A deficiency was identified in the care of a resident requiring dialysis services. The resident, who had multiple complex diagnoses including chronic kidney disease stage 4, dependence on renal dialysis, and a right arm fistula for dialysis access, did not have an individualized dialysis care plan. The care plan was generic and failed to specify the presence of a fistula or the specific care required for it. Physician orders did not include instructions to check for bruit and thrill in the fistula or to avoid taking blood pressure in the affected arm. Additionally, orders referenced a vascath, which the resident did not have, and included instructions for dressing care that were not consistent with the resident's actual needs.
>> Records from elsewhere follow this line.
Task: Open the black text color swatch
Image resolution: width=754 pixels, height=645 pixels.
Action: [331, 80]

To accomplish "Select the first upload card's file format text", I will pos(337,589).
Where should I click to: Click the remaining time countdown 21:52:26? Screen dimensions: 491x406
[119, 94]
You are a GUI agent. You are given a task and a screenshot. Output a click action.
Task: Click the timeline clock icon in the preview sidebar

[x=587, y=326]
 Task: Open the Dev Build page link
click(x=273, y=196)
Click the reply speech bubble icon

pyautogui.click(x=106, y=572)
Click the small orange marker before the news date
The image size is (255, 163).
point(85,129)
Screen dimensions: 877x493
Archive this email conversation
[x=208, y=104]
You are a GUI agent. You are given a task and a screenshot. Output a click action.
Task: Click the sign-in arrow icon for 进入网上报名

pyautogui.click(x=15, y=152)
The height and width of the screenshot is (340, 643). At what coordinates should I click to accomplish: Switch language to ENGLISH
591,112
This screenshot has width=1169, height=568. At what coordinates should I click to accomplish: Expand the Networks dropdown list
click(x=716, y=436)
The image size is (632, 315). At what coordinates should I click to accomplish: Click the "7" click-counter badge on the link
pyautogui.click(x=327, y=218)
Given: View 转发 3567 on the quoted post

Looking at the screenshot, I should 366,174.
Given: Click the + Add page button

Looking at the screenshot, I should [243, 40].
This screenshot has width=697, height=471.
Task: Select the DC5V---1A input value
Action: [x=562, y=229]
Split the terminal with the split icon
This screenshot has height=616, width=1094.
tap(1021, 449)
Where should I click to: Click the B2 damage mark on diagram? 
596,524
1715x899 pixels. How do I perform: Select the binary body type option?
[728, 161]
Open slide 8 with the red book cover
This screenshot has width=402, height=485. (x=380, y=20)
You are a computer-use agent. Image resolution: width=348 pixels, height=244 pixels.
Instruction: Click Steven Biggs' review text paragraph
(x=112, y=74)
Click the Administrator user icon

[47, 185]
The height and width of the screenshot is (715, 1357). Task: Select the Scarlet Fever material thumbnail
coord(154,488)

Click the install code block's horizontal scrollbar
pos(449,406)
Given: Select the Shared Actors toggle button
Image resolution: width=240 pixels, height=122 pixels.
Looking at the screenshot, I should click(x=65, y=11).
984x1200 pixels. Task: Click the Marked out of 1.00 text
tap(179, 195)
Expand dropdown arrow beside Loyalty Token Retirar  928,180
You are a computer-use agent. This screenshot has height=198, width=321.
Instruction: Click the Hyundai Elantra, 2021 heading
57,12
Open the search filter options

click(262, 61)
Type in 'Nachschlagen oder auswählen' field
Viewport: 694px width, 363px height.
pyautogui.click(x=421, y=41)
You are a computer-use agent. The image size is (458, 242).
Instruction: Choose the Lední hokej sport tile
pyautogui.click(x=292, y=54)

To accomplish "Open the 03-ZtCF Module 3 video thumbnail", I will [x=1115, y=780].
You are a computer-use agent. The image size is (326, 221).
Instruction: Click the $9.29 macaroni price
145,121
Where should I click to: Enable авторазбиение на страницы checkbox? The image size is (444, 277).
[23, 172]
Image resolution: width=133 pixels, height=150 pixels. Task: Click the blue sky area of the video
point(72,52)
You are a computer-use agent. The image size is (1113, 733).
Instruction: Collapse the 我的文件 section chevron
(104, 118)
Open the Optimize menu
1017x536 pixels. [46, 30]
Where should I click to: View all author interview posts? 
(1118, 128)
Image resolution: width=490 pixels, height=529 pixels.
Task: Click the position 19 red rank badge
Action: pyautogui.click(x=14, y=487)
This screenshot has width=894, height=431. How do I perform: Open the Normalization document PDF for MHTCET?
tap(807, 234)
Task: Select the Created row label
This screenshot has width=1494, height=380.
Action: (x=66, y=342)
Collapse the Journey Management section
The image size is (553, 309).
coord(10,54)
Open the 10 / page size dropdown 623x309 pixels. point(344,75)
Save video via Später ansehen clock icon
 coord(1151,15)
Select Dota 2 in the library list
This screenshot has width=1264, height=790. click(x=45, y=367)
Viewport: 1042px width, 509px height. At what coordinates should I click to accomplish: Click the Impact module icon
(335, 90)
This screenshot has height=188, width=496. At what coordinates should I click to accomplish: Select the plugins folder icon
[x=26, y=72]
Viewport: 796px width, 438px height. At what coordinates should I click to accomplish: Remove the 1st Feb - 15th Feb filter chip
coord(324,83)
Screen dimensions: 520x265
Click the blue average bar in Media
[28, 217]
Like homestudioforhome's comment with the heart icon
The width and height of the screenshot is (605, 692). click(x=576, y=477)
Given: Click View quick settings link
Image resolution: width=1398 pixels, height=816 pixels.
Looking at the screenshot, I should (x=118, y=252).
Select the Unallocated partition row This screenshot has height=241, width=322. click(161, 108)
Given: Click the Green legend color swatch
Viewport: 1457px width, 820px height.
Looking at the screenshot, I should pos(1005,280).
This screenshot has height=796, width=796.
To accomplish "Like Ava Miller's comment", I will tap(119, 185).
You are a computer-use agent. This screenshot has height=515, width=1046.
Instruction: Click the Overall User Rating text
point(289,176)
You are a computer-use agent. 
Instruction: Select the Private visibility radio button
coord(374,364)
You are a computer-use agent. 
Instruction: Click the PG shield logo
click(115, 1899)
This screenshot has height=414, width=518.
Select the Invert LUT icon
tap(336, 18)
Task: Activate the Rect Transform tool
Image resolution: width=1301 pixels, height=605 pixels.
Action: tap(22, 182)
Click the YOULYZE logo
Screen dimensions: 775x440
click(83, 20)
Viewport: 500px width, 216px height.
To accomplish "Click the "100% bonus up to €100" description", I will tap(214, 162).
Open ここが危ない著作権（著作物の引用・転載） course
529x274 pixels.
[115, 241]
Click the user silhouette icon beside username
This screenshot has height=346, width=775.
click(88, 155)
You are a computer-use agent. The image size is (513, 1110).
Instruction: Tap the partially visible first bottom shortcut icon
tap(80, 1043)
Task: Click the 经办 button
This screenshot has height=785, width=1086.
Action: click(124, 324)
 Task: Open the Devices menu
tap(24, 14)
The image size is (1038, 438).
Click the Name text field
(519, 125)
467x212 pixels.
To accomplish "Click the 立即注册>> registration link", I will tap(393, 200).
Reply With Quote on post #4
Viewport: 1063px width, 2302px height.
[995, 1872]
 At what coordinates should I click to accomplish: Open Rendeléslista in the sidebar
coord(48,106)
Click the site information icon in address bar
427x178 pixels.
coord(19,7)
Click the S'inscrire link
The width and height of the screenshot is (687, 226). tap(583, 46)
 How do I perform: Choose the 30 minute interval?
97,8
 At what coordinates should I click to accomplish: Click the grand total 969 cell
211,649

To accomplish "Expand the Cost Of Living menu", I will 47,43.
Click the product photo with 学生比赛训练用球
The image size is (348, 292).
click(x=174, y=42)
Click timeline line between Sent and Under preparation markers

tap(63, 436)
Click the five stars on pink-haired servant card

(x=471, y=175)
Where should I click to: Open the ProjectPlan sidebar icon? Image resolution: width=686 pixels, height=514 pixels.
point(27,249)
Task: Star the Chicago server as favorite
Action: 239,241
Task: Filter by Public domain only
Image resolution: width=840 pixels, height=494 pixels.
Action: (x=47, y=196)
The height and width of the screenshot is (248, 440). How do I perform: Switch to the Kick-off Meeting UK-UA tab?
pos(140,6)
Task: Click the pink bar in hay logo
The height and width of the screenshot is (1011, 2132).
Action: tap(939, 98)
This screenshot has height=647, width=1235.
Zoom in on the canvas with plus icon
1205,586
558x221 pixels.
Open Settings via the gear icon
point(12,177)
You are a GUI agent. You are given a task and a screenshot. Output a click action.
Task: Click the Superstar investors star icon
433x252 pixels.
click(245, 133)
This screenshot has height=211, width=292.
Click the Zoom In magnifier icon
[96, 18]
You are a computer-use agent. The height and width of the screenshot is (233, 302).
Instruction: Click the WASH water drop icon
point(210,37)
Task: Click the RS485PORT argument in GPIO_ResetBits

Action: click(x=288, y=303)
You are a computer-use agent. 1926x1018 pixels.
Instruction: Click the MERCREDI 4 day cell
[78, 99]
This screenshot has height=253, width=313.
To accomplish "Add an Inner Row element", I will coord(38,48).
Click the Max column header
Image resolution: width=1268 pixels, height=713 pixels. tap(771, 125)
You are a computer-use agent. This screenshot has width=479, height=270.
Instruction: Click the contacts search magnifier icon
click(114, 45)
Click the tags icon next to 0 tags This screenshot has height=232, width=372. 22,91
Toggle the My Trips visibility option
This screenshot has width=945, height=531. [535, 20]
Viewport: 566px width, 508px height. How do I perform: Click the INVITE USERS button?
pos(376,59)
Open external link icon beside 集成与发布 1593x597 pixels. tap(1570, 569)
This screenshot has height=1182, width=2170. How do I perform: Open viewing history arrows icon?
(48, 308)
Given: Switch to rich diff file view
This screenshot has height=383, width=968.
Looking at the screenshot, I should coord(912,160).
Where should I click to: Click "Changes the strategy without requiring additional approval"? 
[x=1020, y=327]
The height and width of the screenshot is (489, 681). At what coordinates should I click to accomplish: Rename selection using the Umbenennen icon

Staff interviews and record reviews revealed that nurses were signing off on dressing changes for the fistula site even though the resident reported and was observed not to have a dressing in place after dialysis. Nurses also confirmed that the care plan and orders were not updated to reflect the resident's current dialysis access and required monitoring. The lack of specific orders and individualized care planning resulted in the resident not receiving appropriate monitoring and care for the dialysis fistula, as required by professional standards and the resident's care needs.

Plan Of Correction

The facility will continue to ensure appropriate care is provided for residents receiving dialysis. Resident #26 continues to reside at the facility and receive dialysis services. On 3/26/2025, the licensed nurse reviewed orders with the PCP and updated orders to reflect current care needs and emergency care needs for his fistula. Resident #26's care plan was reviewed by the MDS nurse on 3/26/2025, to ensure we are addressing care needs for the fistula. Resident #26 is the facility's only dialysis patient at this time. No initial audit was needed to be completed at this time. On 4/14/2025, the Regional clinician reviewed facility practices for ensuring proper treatment for dialysis patients with the nursing IDT. This review included comprehensive care planning and revision, order sets to ensure the facility is meeting the needs of current dialysis patients, and reviewing dialysis notes to ensure awareness of treatment changes and orders. By 4/17/2025, licensed nurses will be reeducated regarding transcribing and monitoring for different types of dialysis access such as a fistula and/or vascath to ensure proper monitoring and proper documentation of a medical record to meet the needs of the patient. Weekly, for 2 weeks, or as directed by the QA committee, the DON or designee will audit residents receiving dialysis, ensuring proper orders are in place and care plans are updated to manage care needs. Findings will be corrected by reporting to the PCP and obtaining orders. Reeducation will be provided to licensed nursing staff. Negative findings will also be reported to the QA committee for review. The Administrator will ensure weekly completion of the audits. The DON is responsible for the ongoing compliance.